This page revised and Copyrighted: Theon Doxazo

14 December, 2023


The Greek Particle


When Dana & Mantey (1957, p.24) described δε they said:  “It is also common as a transitional or continuative particle, when it may be translated and, moreover, then, now, etc.” (emphasis in source).


Bauer, W.  (1979, p. 171).  "one of the most commonly used Grk. particles, used to connect one clause w. another when it is felt that there is some contrast betw. them, though the contrast is oft. scarcely discernible.  Most common translations:  but, when a contrast is clearly implied;  and, when a simple connective is desired, without contrast;  freq. it cannot be translated at all. . . . 1. to emphasize a contrast . . . e.  introducing an apodosis after a hypothetical or temporal protasis, and contrasting it with the protasis . . . 2 Pet 1:5 (for the protasis vs. 3f);"


The grammatical structure in 2 Peter 1:5-7 is not conditional, as no indication of conditionality is present anywhere in these verses.  Further, nothing in these verses indicates that Peter considered any of these virtues to be 'hypothetical'.  He was convinced of their reality and was strongly imploring his readers to 'add' them in their lives.


In the 2 Peter text, using the clause 'in your faith supply moral excellence' as an example, the word 'faith' would be the introductory clause or Protasis, and the clause 'moral excellence' would be the result clause or Apodosis.  Given this understanding, Bauer's statement in 1.e. could be understood as saying:  'introducing an apodosis (Result/Moral Excellence) after a hypothetical or temporal protasis (introductory clause/Faith), and contrasting it with the protasis (introductory clause/Faith).


This could be further simplified as:  'Faith occurs before Moral Excellence.'  The possibility of a 'hypothetical' relationship is not indicated, leaving only the 'temporal' relationship of the protasis happening before the apodosis.  This option is also indicated by the rest of the grammar in these verses.


This particle, δε, is used between each clause in the passage.  A pair of terms is given, the particle δε is given, and then the next pair of terms is given.  As such, the use of this particle is quite repetitive in the sequence.


This usage is not simply repetitive, but forms a Polysyndeton.  "Seven 'ands' in vv. 5-7."  (Bullinger, E. W.  1901 B, p. 1864;  PDF B p. 562).   What is a  Polysyndeton?  It is a "Repetition of connectives or conjunctions for rhetorical effect, as, 'east and west and south and north.'" - (The Readers Digest Assoc.  1966, p. 1048).  Thus, a Polysyndeton is a rhetorical style.  It is a "slow[ing] up the rhythm of the prose" so as to produce "an impressively solemn note." (Corbett, E. P. & Connors, R. J.  1999, p. 52).  In addition to the solemnity referred to, a Polysyndeton also adds a feeling that the ideas are being built up.  This feeling is quite compatible with the approach to the text taken by the 2 Peter Theory.


Its use implies that to the growth attained in the first pair of character qualities, the next pair of qualities are to be added.  The seven clauses are NOT to be considered as separate, but as a linked, unified process that is sequential in nature.  Each step is joined to those prior and those following.

To do »
**1)** Update the passage on the Greek particle from "In the 2 Peter" through "protasis (introductory clause/Faith).", inclusive, writing "opening clause" wherever "introductory clause" appears.
**2)** For each statement below, say yes or no depending on whether it agrees with the passage on the Greek particle, and quote the words of the passage that decide it: (a) Dana & Mantey wrote that δε may be translated "and, moreover, then, now"; (b) Bullinger counts five "ands" in vv. 5-7; (c) the seven clauses are to be considered separate.

Supplied data »

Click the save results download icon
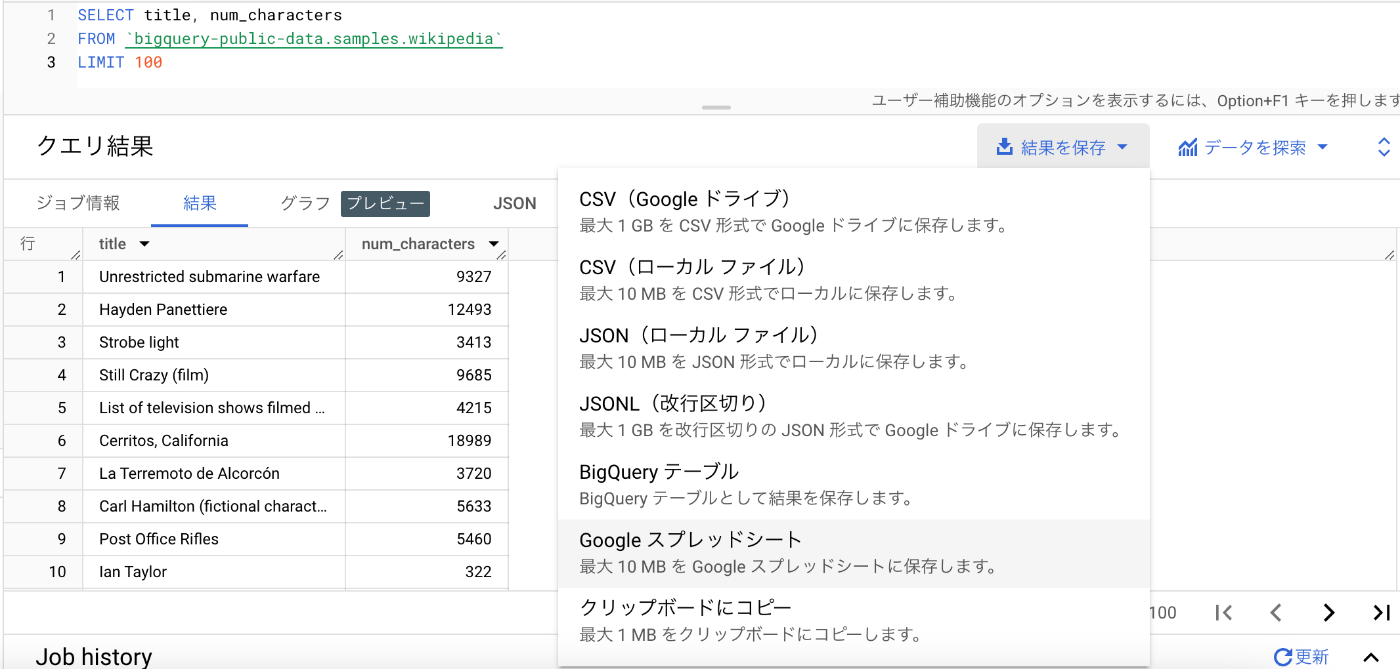 pyautogui.click(x=1004, y=148)
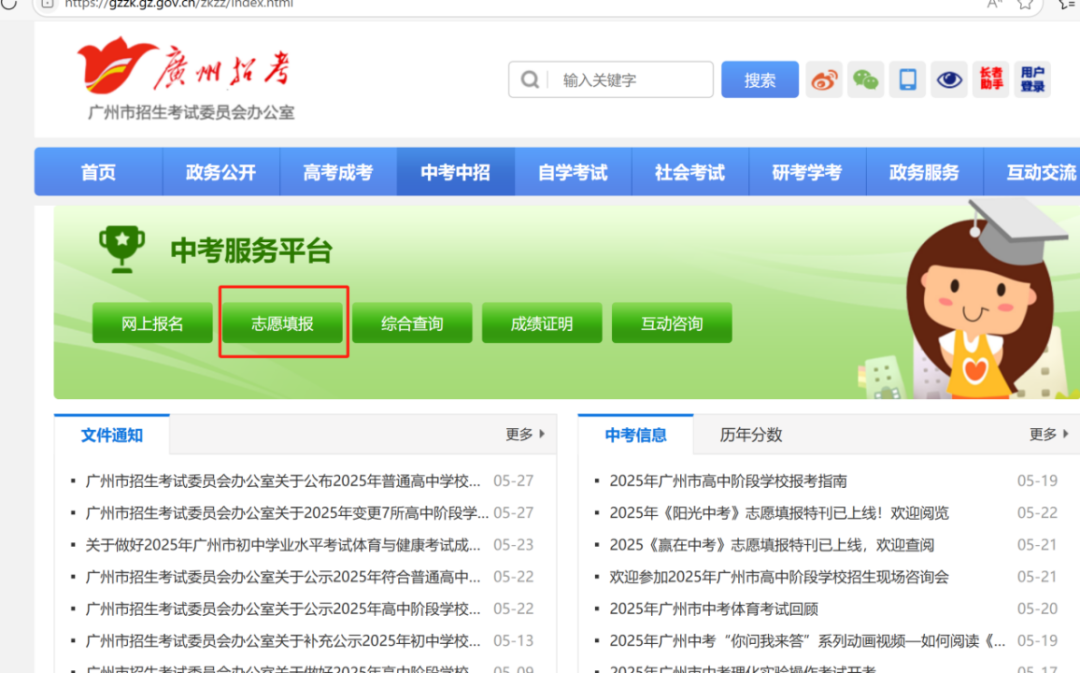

The replies »
**1)**
In the 2 Peter text, using the clause 'in your faith supply moral excellence' as an example, the word 'faith' would be the opening clause or Protasis, and the clause 'moral excellence' would be the result clause or Apodosis.  Given this understanding, Bauer's statement in 1.e. could be understood as saying:  'introducing an apodosis (Result/Moral Excellence) after a hypothetical or temporal protasis (opening clause/Faith), and contrasting it with the protasis (opening clause/Faith).

**2)**
(a) Yes: "it may be translated and, moreover, then, now, etc."
(b) No: "Seven 'ands' in vv. 5-7."
(c) No: "The seven clauses are NOT to be considered as separate"